I've written before (go read that, I'll wait) about my grandmother, about my grandfather, and about my connection to a man I never met.  He's been an unseen presence in my life since I was little, a living spirit that infuses my sense of where I came from, what drives me, why I do what I do.  My recent work to bring audio data onto the web is partly a nod to a man who also tinkered with sound.
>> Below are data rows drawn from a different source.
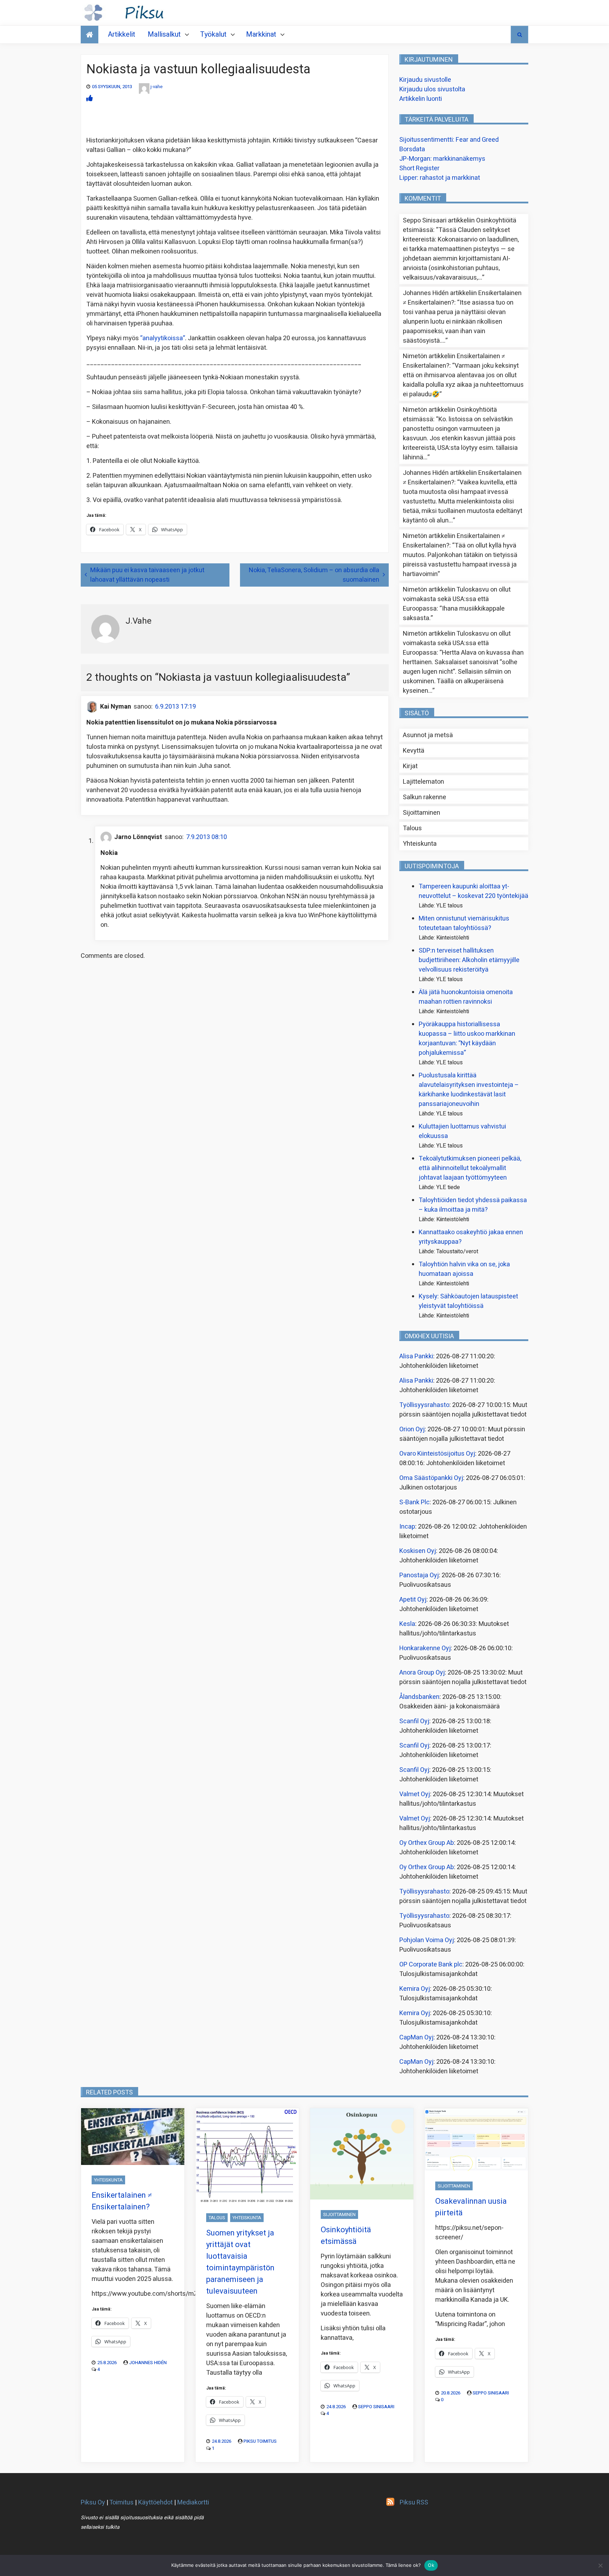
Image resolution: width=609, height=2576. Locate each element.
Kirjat (410, 766)
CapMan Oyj (416, 2037)
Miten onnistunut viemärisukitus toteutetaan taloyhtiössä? (464, 923)
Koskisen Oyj (417, 1551)
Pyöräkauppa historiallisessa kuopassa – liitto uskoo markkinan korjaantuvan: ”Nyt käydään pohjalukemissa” (467, 1039)
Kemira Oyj (414, 1989)
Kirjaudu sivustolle (425, 80)
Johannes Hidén (148, 2362)
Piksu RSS (414, 2502)
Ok (431, 2565)
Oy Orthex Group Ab (426, 1843)
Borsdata (412, 149)
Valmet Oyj (414, 1794)
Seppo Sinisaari (376, 2406)
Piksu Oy (93, 2502)
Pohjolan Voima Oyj (426, 1940)
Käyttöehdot (155, 2502)
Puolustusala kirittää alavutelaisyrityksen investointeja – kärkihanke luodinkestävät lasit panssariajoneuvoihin (469, 1090)
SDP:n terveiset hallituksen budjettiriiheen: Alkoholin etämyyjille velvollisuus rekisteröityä (469, 960)
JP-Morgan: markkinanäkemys (442, 159)
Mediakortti (193, 2502)
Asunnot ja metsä (428, 735)
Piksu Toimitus (260, 2441)
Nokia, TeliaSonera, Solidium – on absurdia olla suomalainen (314, 575)
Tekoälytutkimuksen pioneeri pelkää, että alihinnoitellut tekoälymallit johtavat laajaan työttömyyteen (470, 1168)
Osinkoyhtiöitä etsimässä (346, 2235)
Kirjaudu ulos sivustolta (432, 89)
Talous (412, 828)
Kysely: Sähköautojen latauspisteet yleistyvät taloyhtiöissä (468, 1301)
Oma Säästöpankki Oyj (431, 1478)
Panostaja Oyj (419, 1575)
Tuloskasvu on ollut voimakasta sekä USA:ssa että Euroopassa (457, 599)
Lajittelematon (423, 782)
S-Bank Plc (414, 1502)
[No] (600, 2565)
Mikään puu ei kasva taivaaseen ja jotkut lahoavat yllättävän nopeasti (147, 575)
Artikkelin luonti (420, 99)
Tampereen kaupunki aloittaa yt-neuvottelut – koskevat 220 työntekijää (473, 891)
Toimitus (121, 2502)
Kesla (407, 1624)
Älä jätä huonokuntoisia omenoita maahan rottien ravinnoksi (466, 996)
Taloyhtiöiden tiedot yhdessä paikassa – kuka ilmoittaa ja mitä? (473, 1204)
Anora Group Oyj (422, 1672)
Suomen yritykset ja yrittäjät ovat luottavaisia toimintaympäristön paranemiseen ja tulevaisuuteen (240, 2262)
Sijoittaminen (421, 813)
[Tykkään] (89, 98)
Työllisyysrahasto (424, 1405)
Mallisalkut (164, 34)
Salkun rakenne (424, 797)
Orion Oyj (412, 1429)
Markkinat (261, 34)
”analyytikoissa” (162, 338)
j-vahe (156, 86)
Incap (407, 1526)
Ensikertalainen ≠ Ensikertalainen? (122, 2201)
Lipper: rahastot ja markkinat (439, 178)
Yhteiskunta (420, 844)
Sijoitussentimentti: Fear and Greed (449, 140)
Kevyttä (413, 750)
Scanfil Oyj (414, 1721)
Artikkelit (121, 34)
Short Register (419, 168)
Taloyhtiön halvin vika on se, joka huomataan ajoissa (464, 1269)
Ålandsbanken (419, 1697)
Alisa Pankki (416, 1356)
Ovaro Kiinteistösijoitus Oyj (437, 1453)
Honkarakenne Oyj (425, 1648)
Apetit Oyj (412, 1599)
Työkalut (213, 34)
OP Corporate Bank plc (430, 1964)
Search (519, 34)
"I had your mother photocopy this, and I want you to have it," she told me, and pulled a yellowed newspaper article from her purse.  In it was told the story of my grandfather making a TV out of radio parts:

What is believed to be the first television receiving set in this district has been constructed by Alex (Scotty) Cassells, 5 Townline, and has been in operation about three weeks.  The set will pick up two Cleveland, Ohio stations and one station from Buffalo, N.Y., and the builder states that the receoption is exceptoinoally clear on the Cleveland stations  The set was built at a cost of $160, with many parts taken from old radios and some of the parts homemade.  The reception is entirely dependent on the weather and it will not operate in damp or rainy weather.  It took three months of Mr. Cassell's spare time to build the set.  At present time the aerial is a simple dipole, about 20 feet in length, but the builder hopes to get great reception when he installes a stacked array of aerials, and extends the height to approximately 40 feet.  There are 27 tubes in the set. -- Tillsonburg News March 31, 1949
So that's about $1,500 in today's money, or roughly the amount it costs to get a decent laptop, three months of spare time in his basement, and a bunch of recycled and homemade parts?  Sounds really familiar.  Lots of things change in 60 years.  But not everything.